To be done:
#1 In the Torc configuration guide, what is the maximum startup delay when the total number of runners is between 11 and 100?
#2 List every value that the Torc configuration guide says a runner's startup delay is hashed from.
#3 Extend the Torc configuration guide with a few more sentences, beginning right after its last sentence.

Passage to read:
Complete Configuration Example
Server Configuration File
Create ~/.config/torc/config.toml:
[server]
# Use internal hostname for compute node access
host = "kl3.hsn.cm.kestrel.hpc.nrel.gov"
port = 8085
database = "/scratch/myuser/torc/workflows.db"
threads = 4
completion_check_interval_secs = 30.0
log_level = "info"
[server.logging]
log_dir = "/scratch/myuser/torc/logs"
Client Configuration File
Create ~/.config/torc/config.toml (or add to existing):
[client]
# Match the server's internal hostname and port
api_url = "http://kl3.hsn.cm.kestrel.hpc.nrel.gov:8085/torc-service/v1"
format = "table"
[client.run]
output_dir = "/scratch/myuser/torc/torc_output"
Environment Variables
Alternatively, set environment variables in your shell profile:
# Add to ~/.bashrc or ~/.bash_profile
export TORC_API_URL="http://kl3.hsn.cm.kestrel.hpc.nrel.gov:8085/torc-service/v1"
export TORC_CLIENT__RUN__OUTPUT_DIR="/scratch/$USER/torc/torc_output"
Slurm Job Runner Configuration
When submitting workflows to Slurm, the job runners on compute nodes need to reach the server. The
TORC_API_URL is automatically passed to Slurm jobs.
Verify connectivity from a compute node:
# Submit an interactive job
salloc -N 1 -t 00:10:00
# Test connectivity to the server
curl -s "$TORC_API_URL/workflows" | head
# Exit the allocation
exit
Large-Scale Deployments
Startup Jitter (Thundering Herd Mitigation)
When many Slurm allocations start simultaneously — for example, 1000 single-node jobs scheduled at
once — all torc-slurm-job-runner processes may contact the server at the same instant. This
"thundering herd" can overwhelm the server with concurrent requests, causing connection timeouts and
SQLite lock contention.
Torc mitigates this automatically. When torc slurm schedule-nodes generates sbatch scripts, it
calculates a startup delay window based on the total number of runners that will start:
| Total runners | Max startup delay |
|---|---|
| 1 | 0 s (disabled) |
| 2–10 | 2–10 s |
| 11–100 | 10–60 s |
| 100+ | 60 s |
Each runner picks a deterministic delay within this window (hashed from its hostname, Slurm job ID, node ID, and task PID), then sleeps before making its first API call. This spreads the initial burst of requests across the delay window.

Records shown:

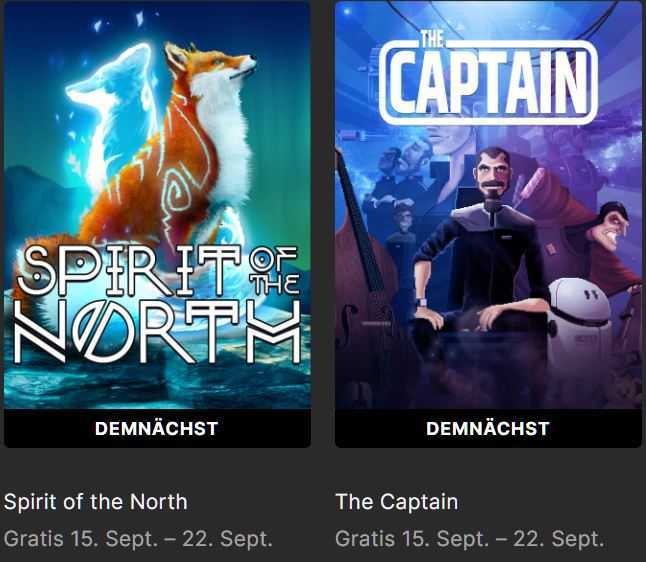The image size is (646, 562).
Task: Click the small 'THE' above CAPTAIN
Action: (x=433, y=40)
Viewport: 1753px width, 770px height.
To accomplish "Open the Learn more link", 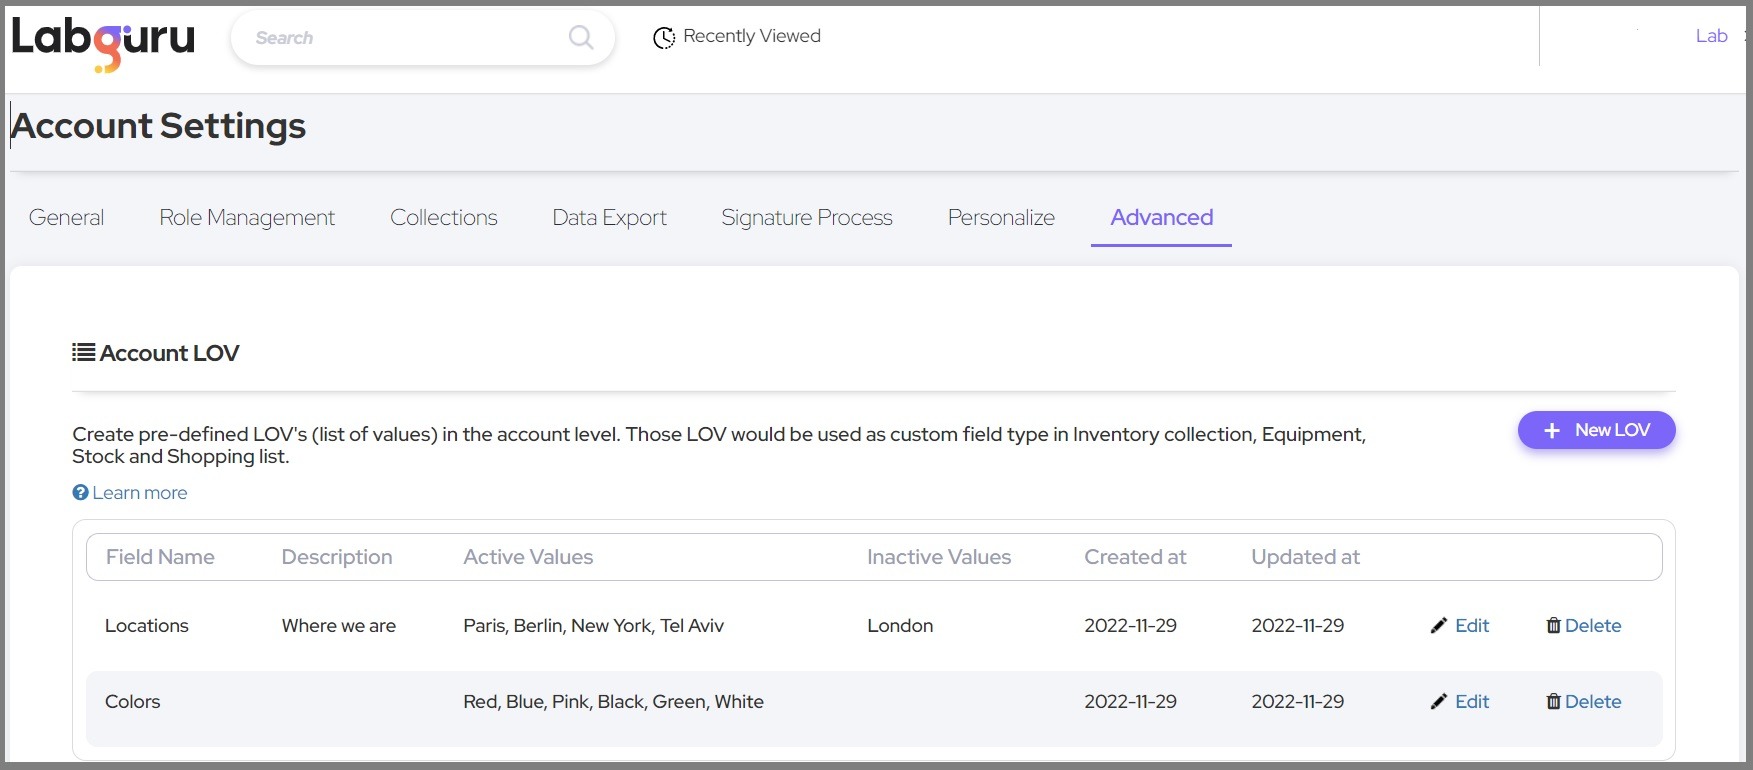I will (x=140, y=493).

Results of the exercise:
#1 10–60 s

#2
- hostname
- Slurm job ID
- node ID
- task PID

#3
The delay is passed to torc-slurm-job-runner via the --startup-delay-seconds flag in the
generated sbatch script. You can override it manually if needed:
# In a custom sbatch script: set a 120-second jitter window
torc-slurm-job-runner $URL $WORKFLOW_ID $OUTPUT --startup-delay-seconds 120
When start_one_worker_per_node is enabled, the total runner count includes all nodes across all
allocations (e.g., 10 allocations × 4 nodes = 40 runners), so the delay window scales appropriately.
To disable staggered startup, set staggered_start: false in execution_config:
execution_config:
staggered_start: false
Server Tuning for Large Workflows
For workflows with many concurrent compute nodes, consider increasing the server thread count to expand the database connection pool:
# Default is 1 thread (3 connections). For 100+ nodes, increase:
torc-server run --threads 8 --database /scratch/$USER/torc.db --host $HOST --port $PORT
The connection pool size is max(threads, 2) + 2, so --threads 8 gives 10 connections.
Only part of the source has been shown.